Il franchit en deux grandes enjambées l'escalier et, s'agenouillant devant elle, baisa sa main avec ferveur.
Angélique demeurait perplexe. Qui pouvait donc bien être ce jeune homme qui la saluait du nom qu'elle portait autrefois à Versailles lorsqu'elle y tenait rang parmi les grandes dames de la cour ?
Il se redressa. Grand, maigre et dégingandé, il la dépassait d'une bonne tête.
– Ne me reconnaissez-vous pas ? Je suis Nathanaël de Rambourg.
Et, comme elle hésitait encore :
– Nos terres sont voisines des vôtres du Plessis, en Poitou. Toute mon enfance, j'ai joué et fait mille fredaines avec votre fils Florimond, et c'est même avec lui que j'ai commis la folie de me sauver en Amérique.
– Oh ! J'y suis ! s'exclama-t-elle. Quelle surprise, mon pauvre enfant !
Les noms, les mots venaient de lier en un éclair quelques images anciennes pour aboutir à l'écho d'un double galop s'éloignant à travers les frondaisons du parc du Plessis et qu'elle avait entendu au sein d'une nuit redoutable.

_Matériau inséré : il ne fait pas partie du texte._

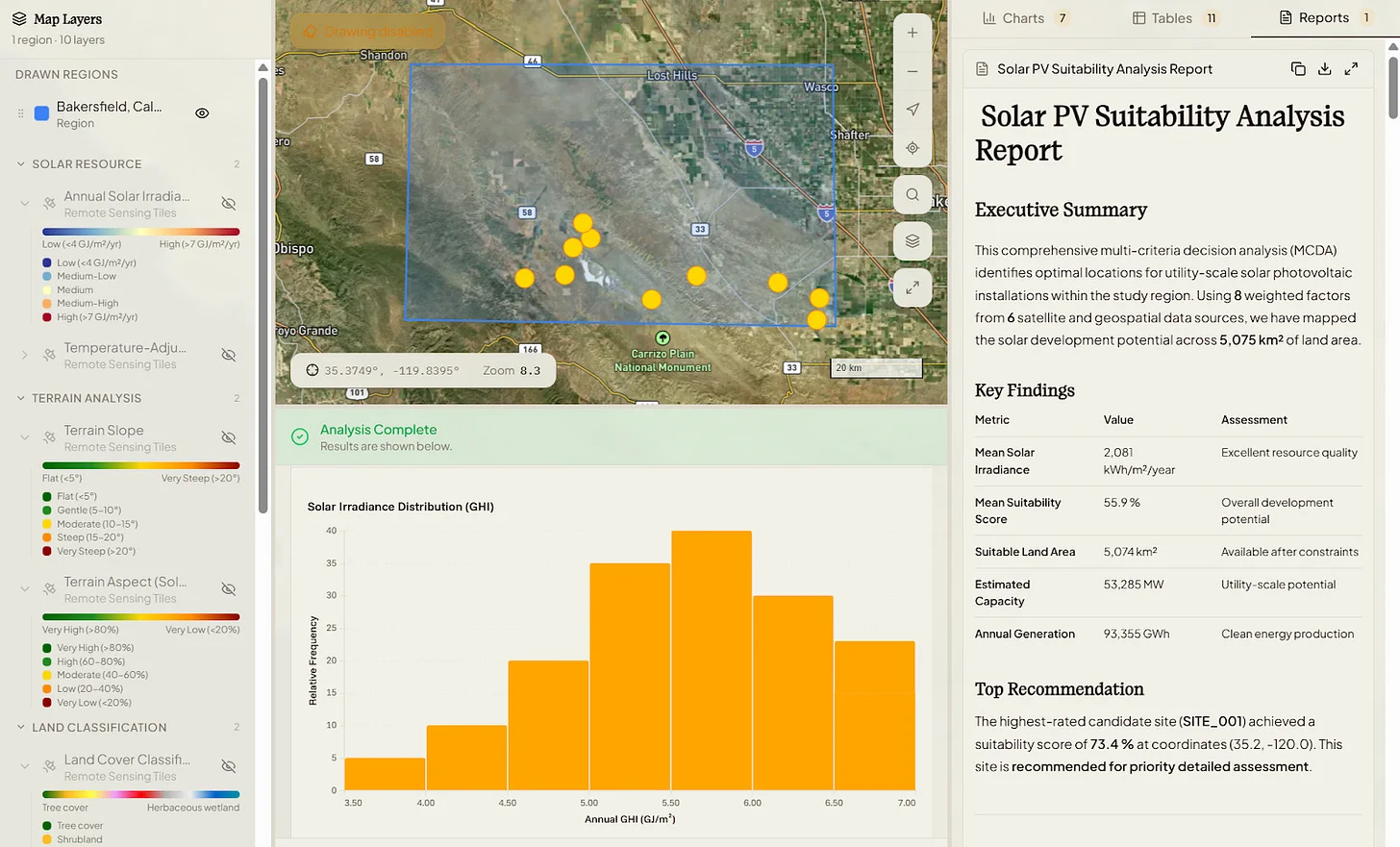The width and height of the screenshot is (1400, 847).
Task: Collapse the Annual Solar Irradiance layer details
Action: 23,203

Elle chancela presque, puis se ressaisit.
– Nathanaël ! Mais oui ! Je te reconnais !... Viens donc t'asseoir.
Elle retrouvait d'emblée le tutoiement dont elle usait jadis envers le pâle gamin, déjà « long comme un jour sans pain », disait Barbe, et qu'elle avait toujours vu traîner derrière ses deux rejetons, Florimond et Cantor, lorsqu'ils séjournaient au Plessis. Escorte dont, parfois, ils prétendaient être importunés, le chassant, le repoussant, lui faisant endurer mille avanies, puis le réintégrant dans leurs bonnes grâces dès qu'il s'agissait de fomenter quelque expédition guerrière ou quelque complot envers les « grandes personnes ».
Le domaine de Rambourg jouxtait, en effet, les terres du Plessis. Ils appartenaient à une famille de très ancienne noblesse qui avait adhéré à la Réforme, dès les premiers prêches de Calvin. Huguenots depuis trois générations, impécunieux, prolifiques – Nathanaël était l'aîné de huit ou dix enfants –, fervents religieux, ils avaient tout pour attirer sur eux le malheur, la persécution et la tragédie.
En ce dernier été qu'elle avait passé au Plessis, Florimond et Nathanaël se rencontraient souvent, complotant plus que jamais.
– Il était si bavard, ce Florimond, dit le jeune homme en riant, si imaginatif et si convaincant que je l'ai suivi !
Angélique avait repris place sur le siège à haut dossier. Il lui fallait un instant de repos pour assumer la nouvelle.
– Ma chérie, dit-elle, s'adressant à Séverine qui s'inquiétait de la voir ainsi, veux-tu aller me préparer une tisane de passiflore et m'en apporter une tasse bien chaude ? Tiens, prends un sachet dans mon sac de médecines.
Le visiteur, repliant ses longues jambes, s'était assis sur un « carreau » de tapisserie, sorte de tabouret de crin dont on parsemait les demeures. Angélique n'en revenait pas de le voir là. C'était un revenant !... Plus ! Un survivant.